> [THE RECORDS]:
________________________________________
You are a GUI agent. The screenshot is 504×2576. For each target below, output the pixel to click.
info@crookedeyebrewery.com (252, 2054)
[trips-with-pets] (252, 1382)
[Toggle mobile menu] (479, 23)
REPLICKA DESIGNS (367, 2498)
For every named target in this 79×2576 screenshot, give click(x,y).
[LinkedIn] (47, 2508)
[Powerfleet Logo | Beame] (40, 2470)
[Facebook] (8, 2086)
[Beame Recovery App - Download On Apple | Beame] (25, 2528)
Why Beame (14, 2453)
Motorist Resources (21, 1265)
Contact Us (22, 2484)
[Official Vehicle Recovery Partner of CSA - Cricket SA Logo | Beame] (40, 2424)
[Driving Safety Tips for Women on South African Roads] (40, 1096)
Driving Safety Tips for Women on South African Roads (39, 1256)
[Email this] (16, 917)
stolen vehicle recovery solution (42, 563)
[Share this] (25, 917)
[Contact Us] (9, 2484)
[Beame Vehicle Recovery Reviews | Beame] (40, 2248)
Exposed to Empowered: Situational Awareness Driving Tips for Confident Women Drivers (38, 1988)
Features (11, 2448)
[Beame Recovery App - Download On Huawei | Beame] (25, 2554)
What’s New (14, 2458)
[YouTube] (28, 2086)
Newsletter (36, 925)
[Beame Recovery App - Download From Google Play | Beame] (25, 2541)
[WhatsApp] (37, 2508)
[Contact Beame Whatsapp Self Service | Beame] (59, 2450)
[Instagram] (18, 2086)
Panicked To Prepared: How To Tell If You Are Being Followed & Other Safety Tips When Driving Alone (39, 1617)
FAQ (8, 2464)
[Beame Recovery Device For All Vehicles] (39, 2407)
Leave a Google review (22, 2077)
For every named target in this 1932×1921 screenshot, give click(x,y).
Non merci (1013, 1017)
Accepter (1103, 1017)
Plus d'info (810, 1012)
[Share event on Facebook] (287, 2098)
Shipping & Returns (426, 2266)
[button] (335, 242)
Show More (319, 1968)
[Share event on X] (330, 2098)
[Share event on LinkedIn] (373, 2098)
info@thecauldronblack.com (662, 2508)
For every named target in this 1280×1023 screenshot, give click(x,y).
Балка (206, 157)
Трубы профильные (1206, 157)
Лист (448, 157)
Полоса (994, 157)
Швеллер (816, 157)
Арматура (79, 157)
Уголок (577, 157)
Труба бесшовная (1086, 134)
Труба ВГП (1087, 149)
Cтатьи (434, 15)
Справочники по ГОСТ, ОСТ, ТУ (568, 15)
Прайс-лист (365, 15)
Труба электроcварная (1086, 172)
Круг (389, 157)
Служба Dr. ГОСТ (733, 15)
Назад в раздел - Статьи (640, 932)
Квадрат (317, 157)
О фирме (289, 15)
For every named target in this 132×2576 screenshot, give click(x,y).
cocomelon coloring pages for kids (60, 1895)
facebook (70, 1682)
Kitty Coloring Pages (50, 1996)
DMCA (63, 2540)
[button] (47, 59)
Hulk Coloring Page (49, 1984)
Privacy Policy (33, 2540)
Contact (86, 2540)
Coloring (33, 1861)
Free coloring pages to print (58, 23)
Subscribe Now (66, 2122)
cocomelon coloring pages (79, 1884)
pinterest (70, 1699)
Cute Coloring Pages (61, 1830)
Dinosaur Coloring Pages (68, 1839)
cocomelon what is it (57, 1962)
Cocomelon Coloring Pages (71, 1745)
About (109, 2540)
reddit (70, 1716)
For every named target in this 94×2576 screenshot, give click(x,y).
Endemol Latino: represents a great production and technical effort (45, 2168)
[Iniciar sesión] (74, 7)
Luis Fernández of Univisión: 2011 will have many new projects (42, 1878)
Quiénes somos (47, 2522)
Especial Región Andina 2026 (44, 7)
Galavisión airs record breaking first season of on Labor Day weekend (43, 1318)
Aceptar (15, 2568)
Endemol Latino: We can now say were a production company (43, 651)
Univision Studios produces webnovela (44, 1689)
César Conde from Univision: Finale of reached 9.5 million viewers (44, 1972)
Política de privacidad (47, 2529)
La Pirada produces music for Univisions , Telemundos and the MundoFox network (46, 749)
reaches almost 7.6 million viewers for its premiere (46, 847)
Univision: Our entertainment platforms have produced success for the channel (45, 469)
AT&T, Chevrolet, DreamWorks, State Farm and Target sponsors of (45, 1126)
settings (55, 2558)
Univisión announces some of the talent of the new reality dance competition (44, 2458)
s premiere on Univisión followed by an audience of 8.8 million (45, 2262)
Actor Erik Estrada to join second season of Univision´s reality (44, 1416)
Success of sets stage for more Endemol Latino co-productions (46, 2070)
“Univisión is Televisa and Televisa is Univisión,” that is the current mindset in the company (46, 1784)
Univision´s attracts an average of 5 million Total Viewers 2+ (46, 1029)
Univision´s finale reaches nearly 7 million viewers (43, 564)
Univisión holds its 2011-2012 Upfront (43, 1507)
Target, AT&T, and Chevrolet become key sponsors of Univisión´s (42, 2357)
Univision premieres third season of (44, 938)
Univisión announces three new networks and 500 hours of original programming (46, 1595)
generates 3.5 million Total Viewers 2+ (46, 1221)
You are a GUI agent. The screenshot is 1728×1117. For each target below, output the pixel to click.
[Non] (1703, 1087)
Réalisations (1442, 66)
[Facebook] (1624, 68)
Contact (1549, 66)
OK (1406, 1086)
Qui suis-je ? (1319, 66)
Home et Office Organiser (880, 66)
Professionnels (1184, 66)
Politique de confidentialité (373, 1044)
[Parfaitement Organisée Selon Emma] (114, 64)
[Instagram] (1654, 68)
________________________________________
Repeat the records above line by line, from the first line through the line that contains "Plus d'info (810, 1012)".

You are a GUI agent. The screenshot is 504×2576. For each target below, output the pixel to click.
info@crookedeyebrewery.com (252, 2054)
[trips-with-pets] (252, 1382)
[Toggle mobile menu] (479, 23)
REPLICKA DESIGNS (367, 2498)
For every named target in this 79×2576 screenshot, give click(x,y).
[LinkedIn] (47, 2508)
[Powerfleet Logo | Beame] (40, 2470)
[Facebook] (8, 2086)
[Beame Recovery App - Download On Apple | Beame] (25, 2528)
Why Beame (14, 2453)
Motorist Resources (21, 1265)
Contact Us (22, 2484)
[Official Vehicle Recovery Partner of CSA - Cricket SA Logo | Beame] (40, 2424)
[Driving Safety Tips for Women on South African Roads] (40, 1096)
Driving Safety Tips for Women on South African Roads (39, 1256)
[Email this] (16, 917)
stolen vehicle recovery solution (42, 563)
[Share this] (25, 917)
[Contact Us] (9, 2484)
[Beame Vehicle Recovery Reviews | Beame] (40, 2248)
Exposed to Empowered: Situational Awareness Driving Tips for Confident Women Drivers (38, 1988)
Features (11, 2448)
[Beame Recovery App - Download On Huawei | Beame] (25, 2554)
What’s New (14, 2458)
[YouTube] (28, 2086)
Newsletter (36, 925)
[Beame Recovery App - Download From Google Play | Beame] (25, 2541)
[WhatsApp] (37, 2508)
[Contact Beame Whatsapp Self Service | Beame] (59, 2450)
[Instagram] (18, 2086)
Panicked To Prepared: How To Tell If You Are Being Followed & Other Safety Tips When Driving Alone (39, 1617)
FAQ (8, 2464)
[Beame Recovery Device For All Vehicles] (39, 2407)
Leave a Google review (22, 2077)
For every named target in this 1932×1921 screenshot, give click(x,y).
Non merci (1013, 1017)
Accepter (1103, 1017)
Plus d'info (810, 1012)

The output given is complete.